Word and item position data
** START **

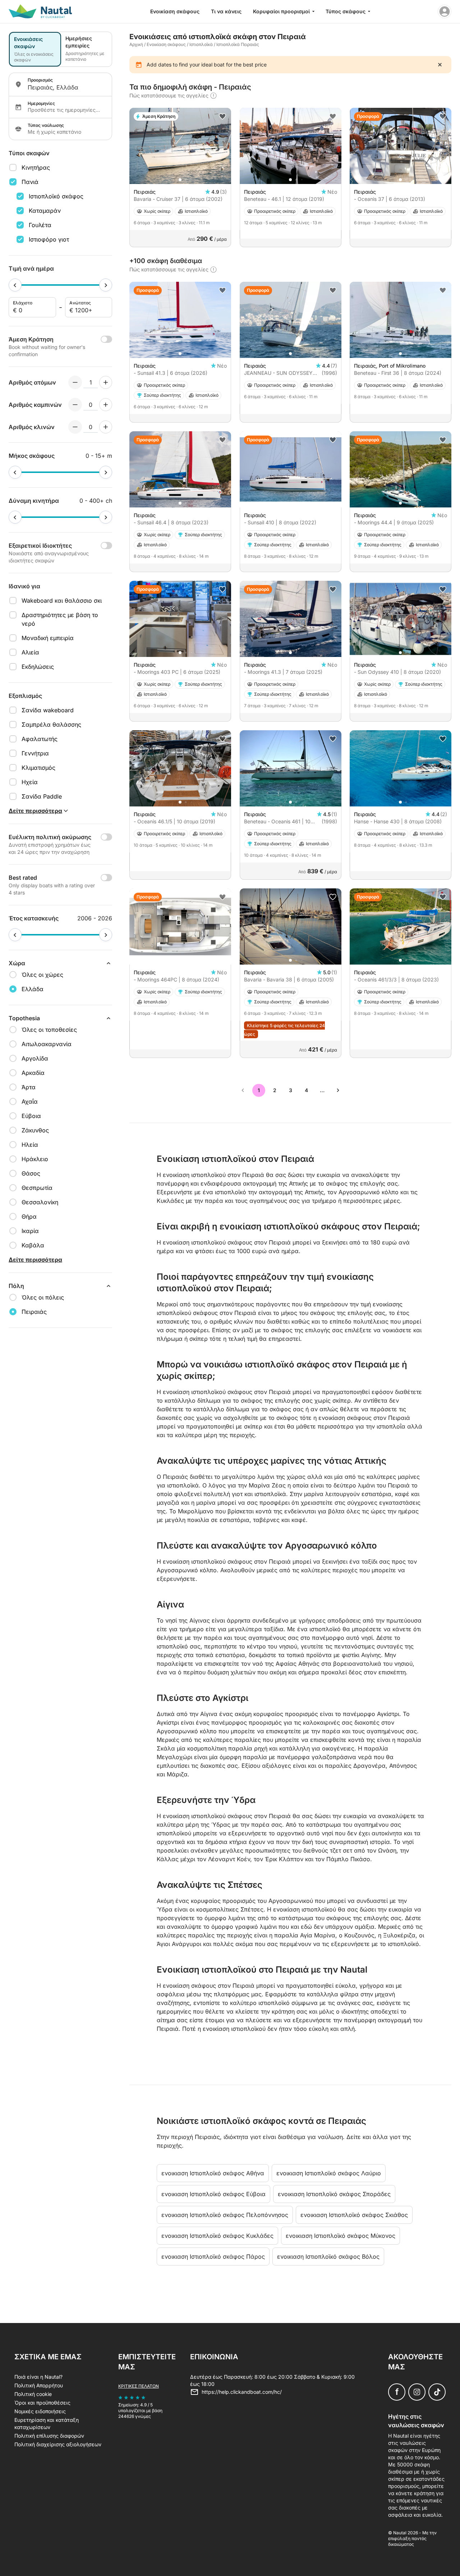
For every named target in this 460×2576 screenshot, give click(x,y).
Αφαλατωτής (40, 738)
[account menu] (444, 11)
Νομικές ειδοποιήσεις (40, 2411)
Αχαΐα (30, 1101)
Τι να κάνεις (226, 11)
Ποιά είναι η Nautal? (38, 2377)
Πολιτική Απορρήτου (38, 2385)
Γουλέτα (40, 225)
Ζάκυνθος (35, 1130)
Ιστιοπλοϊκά (201, 44)
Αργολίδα (35, 1058)
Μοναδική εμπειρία (48, 637)
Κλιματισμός (38, 767)
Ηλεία (30, 1144)
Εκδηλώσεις (38, 666)
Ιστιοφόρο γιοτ (49, 239)
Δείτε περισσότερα (35, 1259)
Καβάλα (33, 1245)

** END **

Change "screenshot" to "screen capture" in the lines above and write them out again, leaving everything else as it is. Leave the pictures out of your answer.

For every named target in this 460×2576 screen capture, give click(x,y).
Αφαλατωτής (40, 738)
[account menu] (444, 11)
Νομικές ειδοποιήσεις (40, 2411)
Αχαΐα (30, 1101)
Τι να κάνεις (226, 11)
Ποιά είναι η Nautal? (38, 2377)
Πολιτική Απορρήτου (38, 2385)
Γουλέτα (40, 225)
Ζάκυνθος (35, 1130)
Ιστιοπλοϊκά (201, 44)
Αργολίδα (35, 1058)
Μοναδική εμπειρία (48, 637)
Κλιματισμός (38, 767)
Ηλεία (30, 1144)
Εκδηλώσεις (38, 666)
Ιστιοφόρο γιοτ (49, 239)
Δείτε περισσότερα (35, 1259)
Καβάλα (33, 1245)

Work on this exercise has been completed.